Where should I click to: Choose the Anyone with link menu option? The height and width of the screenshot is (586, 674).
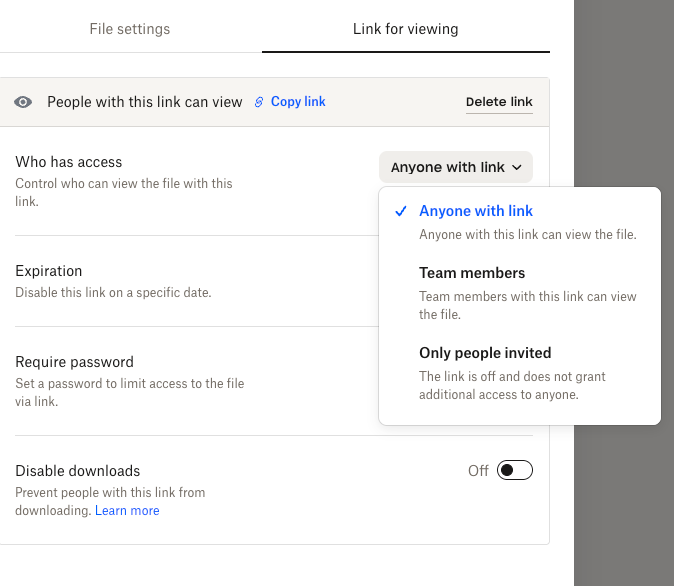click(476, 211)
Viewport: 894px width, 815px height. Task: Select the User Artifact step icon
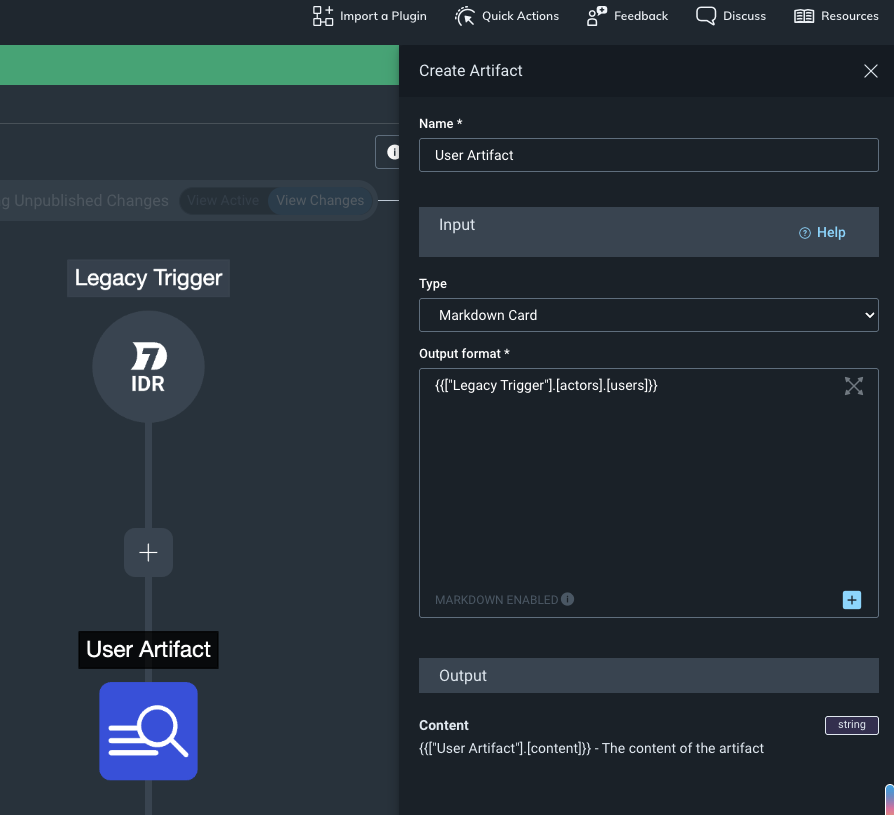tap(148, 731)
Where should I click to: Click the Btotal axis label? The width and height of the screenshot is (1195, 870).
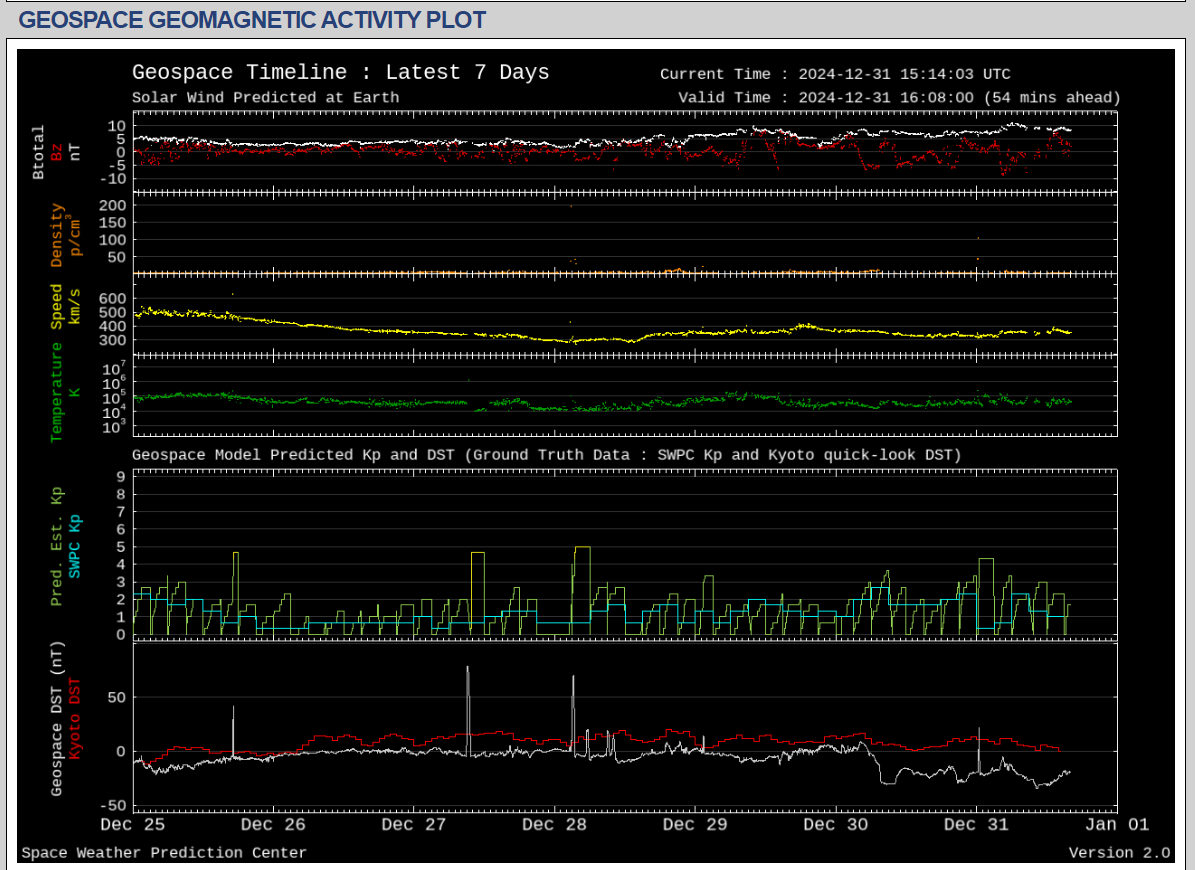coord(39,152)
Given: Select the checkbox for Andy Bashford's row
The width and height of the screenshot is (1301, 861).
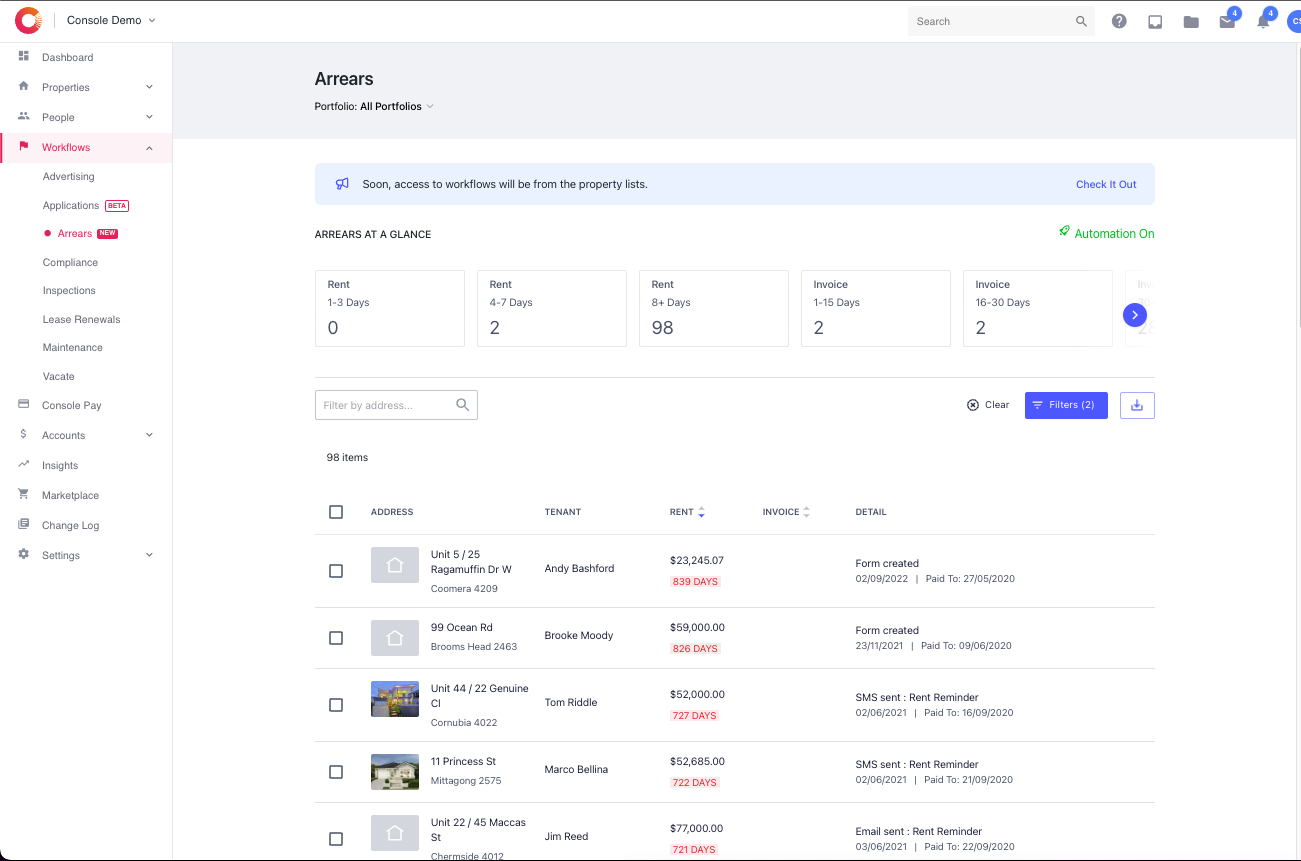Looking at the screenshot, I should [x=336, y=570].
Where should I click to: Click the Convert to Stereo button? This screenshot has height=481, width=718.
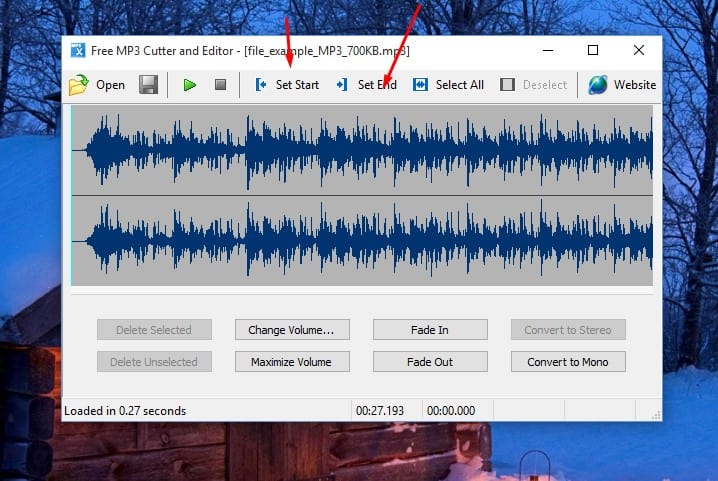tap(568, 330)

☆ ☆ ☆ ☆

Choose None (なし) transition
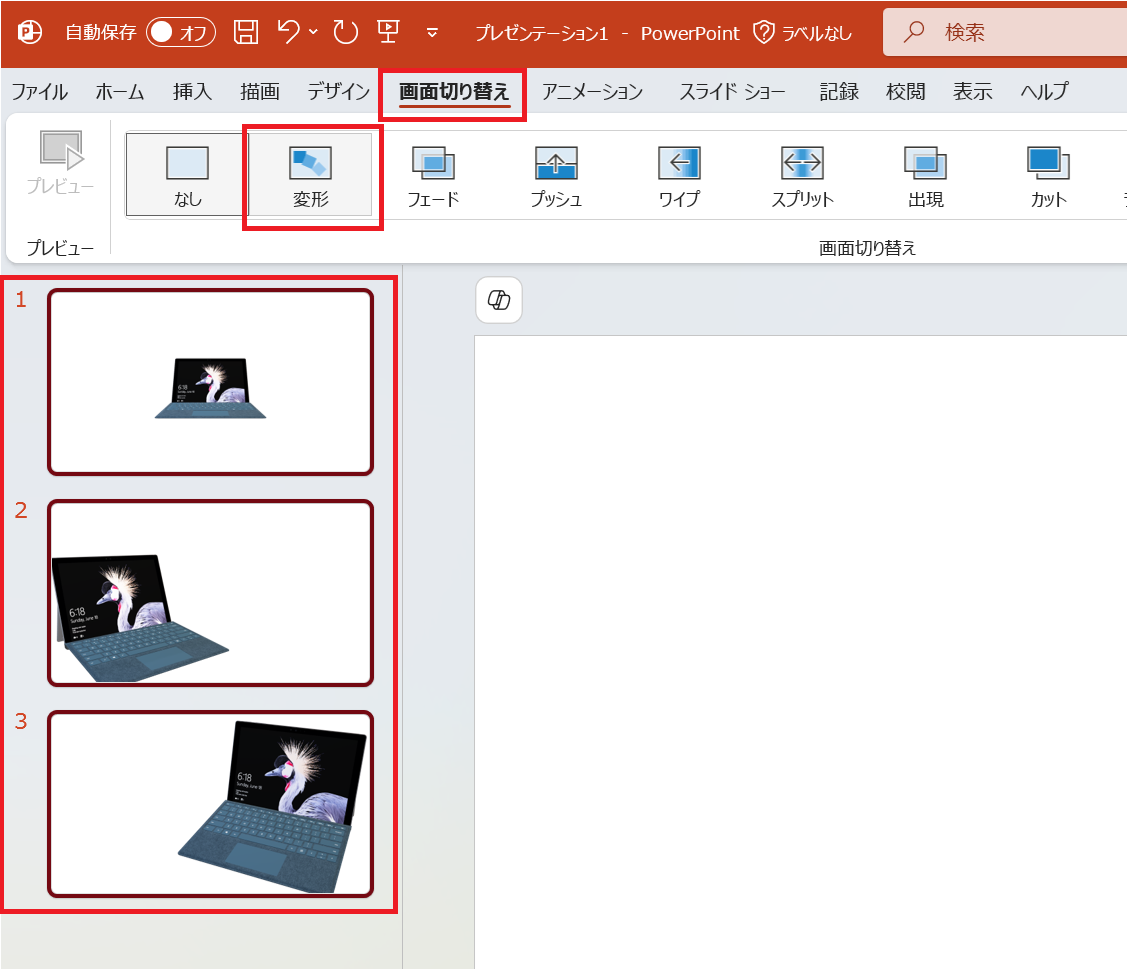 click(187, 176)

☆ ☆ ☆ ☆

* [Exercise objective]: Your reply is to be an exact repeat of the listing above from the line holding "Where should I click to: Choose" down to the line holding "Given: Select the", ends included, pictures excluded.

* [Exercise response]:
Where should I click to: Choose the Anyone with link menu option? The height and width of the screenshot is (586, 674).
click(476, 211)
Viewport: 894px width, 815px height. Task: Select the User Artifact step icon
tap(148, 731)
Where should I click to: Click the Btotal axis label? The width and height of the screenshot is (1195, 870).
coord(39,152)
Given: Select the checkbox for Andy Bashford's row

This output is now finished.